The 60th anniversary celebrations of the Dead Sea Scrolls (DSS) discovery gave occasion to spotlight another archaeological find that has been waiting in the wings for some time. While simultaneously sparking renewed media interest in the scrolls, the discovery—dubbed Gabriel’s Revelation, or the Jeselsohn Stone—attracted headlines such as “Tablet Stirs Resurrection Debate” and “Ancient Tablet Ignites Debate on Messiah and Resurrection.”
Details of this antiquity were published in the Hebrew journal Cathedra in 2007, and the Israeli English-language media also wrote about it, yet the tablet did not at first attract the focus it warranted. To raise public awareness, those assembled for the DSS anniversary conference attached some importance to discussing the artifact, which may date back to the same time as the scrolls.

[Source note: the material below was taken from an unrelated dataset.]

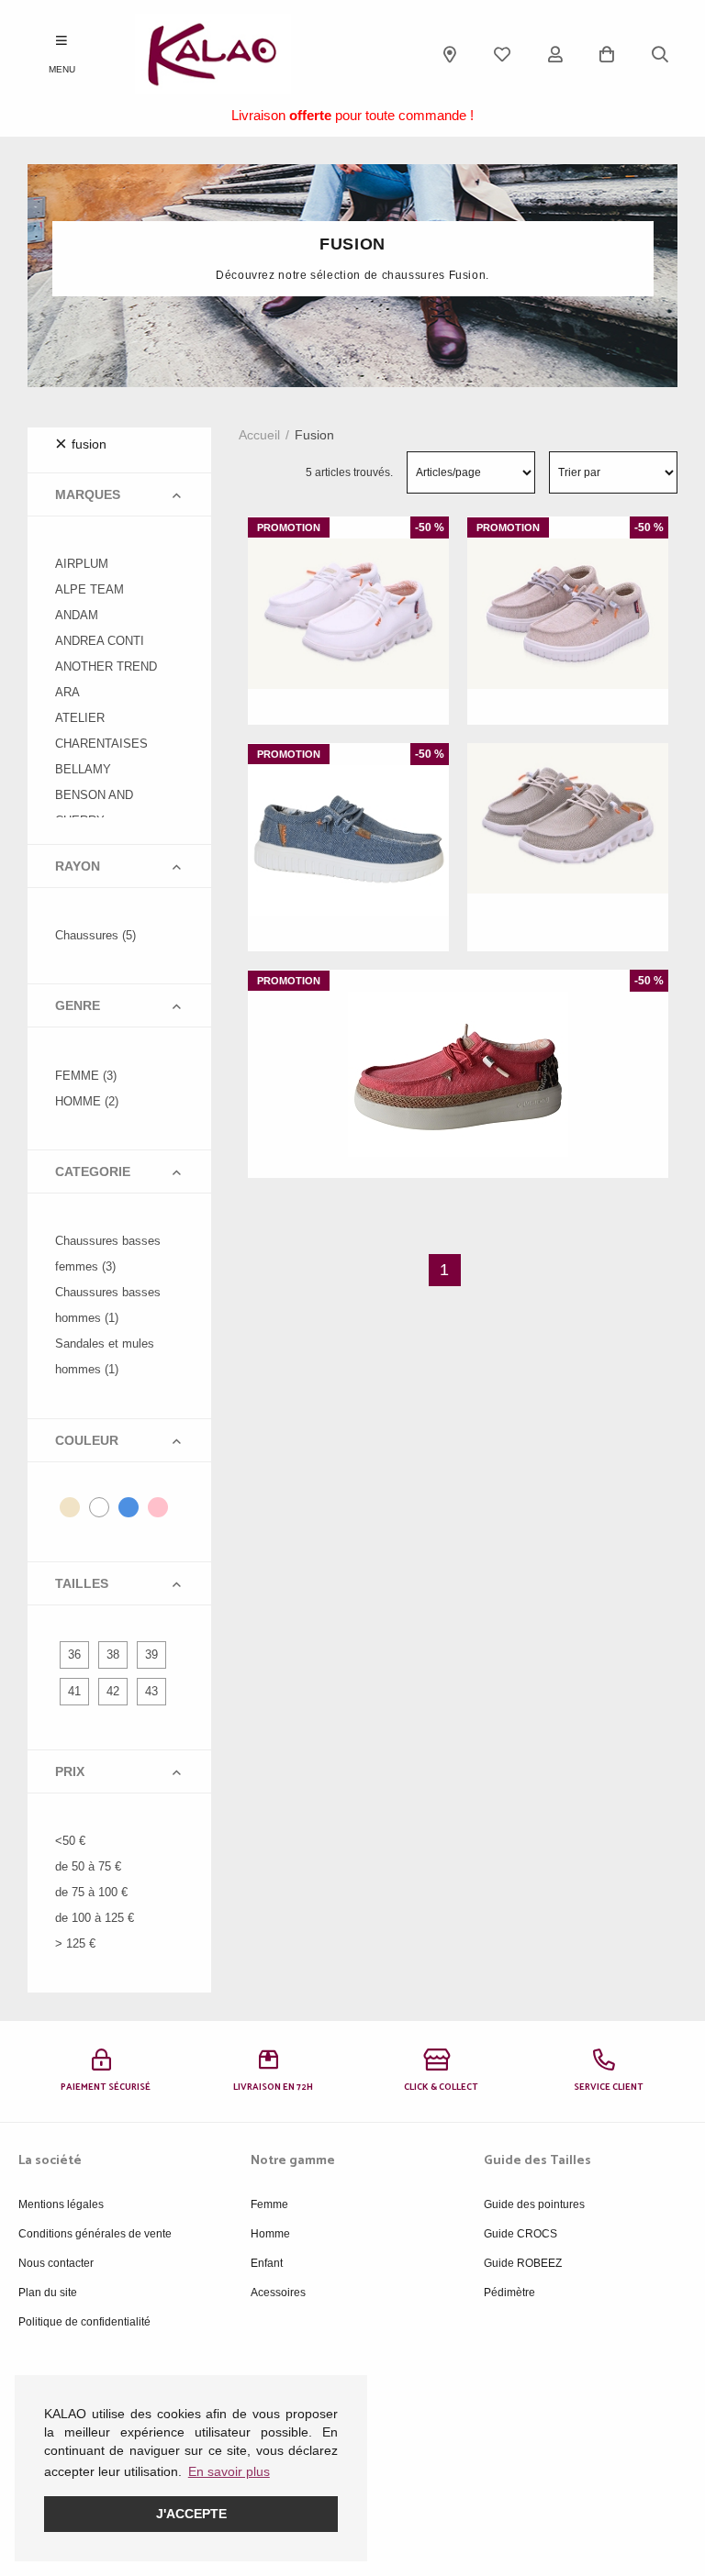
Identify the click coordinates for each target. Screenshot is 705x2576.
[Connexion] (555, 54)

A private collector in Switzerland has owned the stone for the last 10 years, but because it was not found in a supervised archaeological excavation, it lacks provenance and hence authenticity. Although there is no compelling reason to believe that it is a forgery, given the problems that have beset the archaeological world with the marketing of fake artifacts in recent years people are cautious about this stone. If it is not a forgery, it is thought that it was most likely looted from a grave in southern Jordan and then sold on the antiquities market.
A fascinating aspect of the tablet is that the message is not inscribed by a chisel or stylus as is normal for stone; rather the message has been written with pen and ink. Writing on pottery shards with ink was common—the ancient-world equivalent of memos and instant messaging—but only one other ink-inscribed stone of the era, found at Qumran in the 1950s as part of the DSS archaeological excavations, is known to exist.
Although this is a rare example of such an inscription, its possible meaning has created even greater intrigue. This is in part because the stone is damaged such that not all of the message remains.
Despite the damage, however, Hebrew University professor Israel Knohl was quick to analyze and interpret the message. He eagerly highlighted its similarity (as he read it) to the messianic hymns from Qumran, about which he had written in the past. In his view the stone, together with the scrolls and various references by first-century Jewish historian Josephus, spoke of a messiah figure who was killed with an expectation of being resurrected “after three days.”
But Knohl is not referring to Jesus Christ. In 2000, he published a book titled The Messiah Before Jesus: The Suffering Servant of the Dead Sea Scrolls. His peers described the book’s thesis as “daring,” “bold” and “provocative.” One predicted that Knohl’s ideas would “elicit a storm of controversy.” Such a comment is understandable in that a widely-held view among Bible scholars is that people who lived during that time, referred to as the Second Temple period, had no expectation of a soon-coming messiah as expressed by the later New Testament writers. A common claim is that the idea of a savior—a “suffering servant”—was added later to justify the death of Jesus as Messiah.
Knohl’s claims are in many respects problematic, but they do falsify the idea that no one in the pre-Christian Jewish community expected a messiah. And Knohl is not alone in his views. Other researchers have also written of the messianic aspects of the Dead Sea Scrolls and other literature of the Second Temple period. Brant Pitre, in his volume Jesus, the Tribulation, and the End of the Exile: Restoration Eschatology and the Origin of the Atonement, sees the idea of a suffering messiah as having been widespread based on other writings of that time. One reviewer of Pitre’s book opined that his “analysis and conclusions . . . have quite huge implications” and that they “at least demand that the evidence be seriously reevaluated” (John A. Dennis, Review of Biblical Literature, June 2008).
Irrespective of the inscription’s authenticity or the accuracy of its translation as a whole, the artifact has the potential of placing the suffering-messiah issue back into the crucible of discussion among scholars, regardless of their religious persuasion.